• TASK DETAILS
Every line containing the string "button" should be returned from the records.

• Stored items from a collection
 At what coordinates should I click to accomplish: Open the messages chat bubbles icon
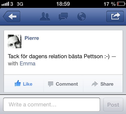[x=63, y=17]
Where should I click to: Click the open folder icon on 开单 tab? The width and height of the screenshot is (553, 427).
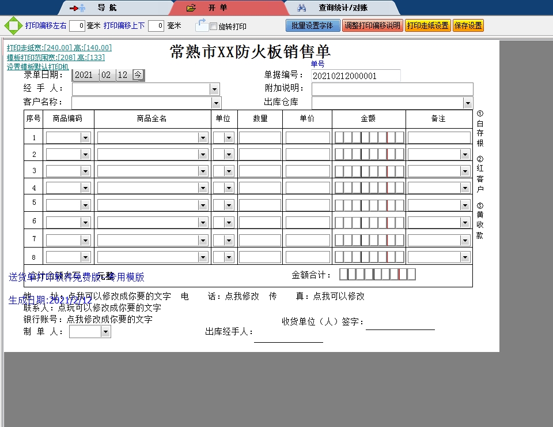point(192,8)
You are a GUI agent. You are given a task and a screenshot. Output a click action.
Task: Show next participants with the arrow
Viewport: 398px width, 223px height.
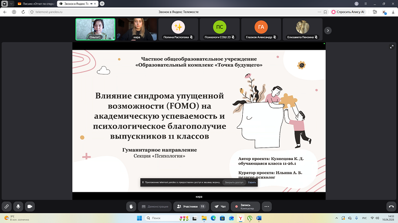pos(328,30)
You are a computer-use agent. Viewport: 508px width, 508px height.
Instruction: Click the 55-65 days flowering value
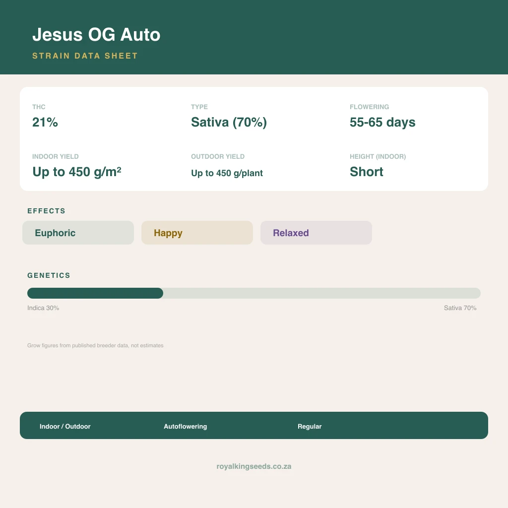click(x=382, y=123)
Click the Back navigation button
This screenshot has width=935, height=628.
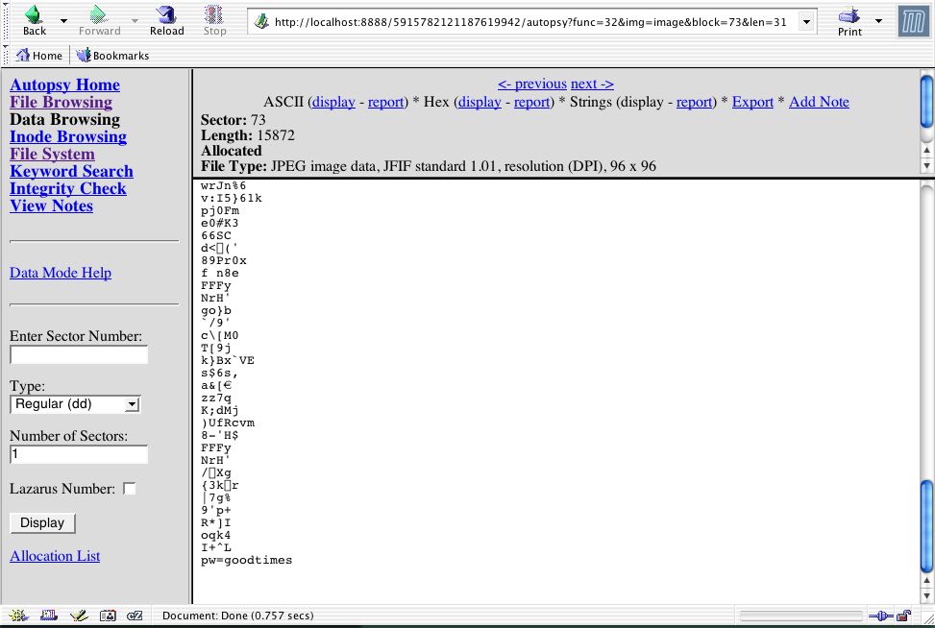[34, 19]
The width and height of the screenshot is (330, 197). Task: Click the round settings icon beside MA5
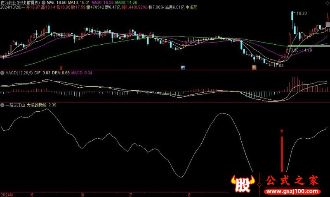pyautogui.click(x=44, y=2)
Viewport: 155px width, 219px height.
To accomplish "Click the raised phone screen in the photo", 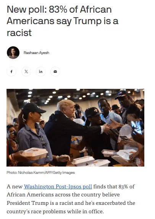I will [x=137, y=127].
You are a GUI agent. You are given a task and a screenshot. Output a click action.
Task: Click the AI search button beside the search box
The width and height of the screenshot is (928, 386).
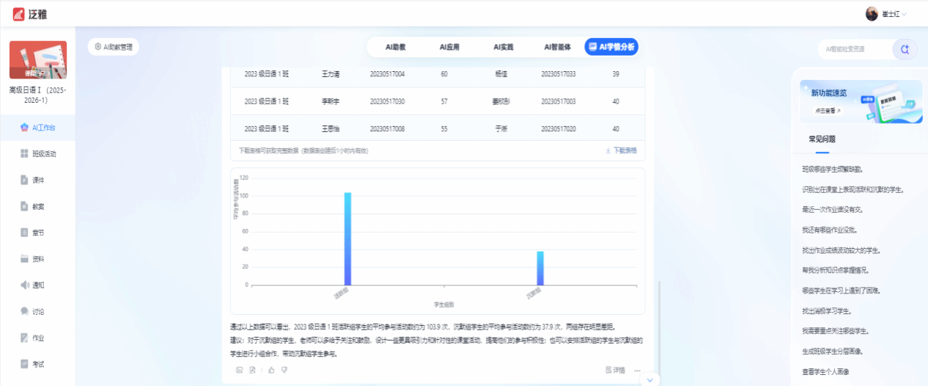point(905,49)
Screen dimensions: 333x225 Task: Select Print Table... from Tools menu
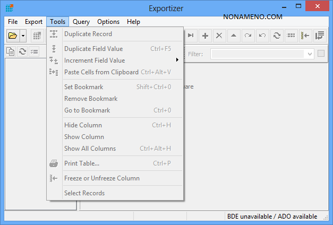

• RESPONSE TO THIS TASK
Click the Back navigation button
Task: Click the AI search button beside the search box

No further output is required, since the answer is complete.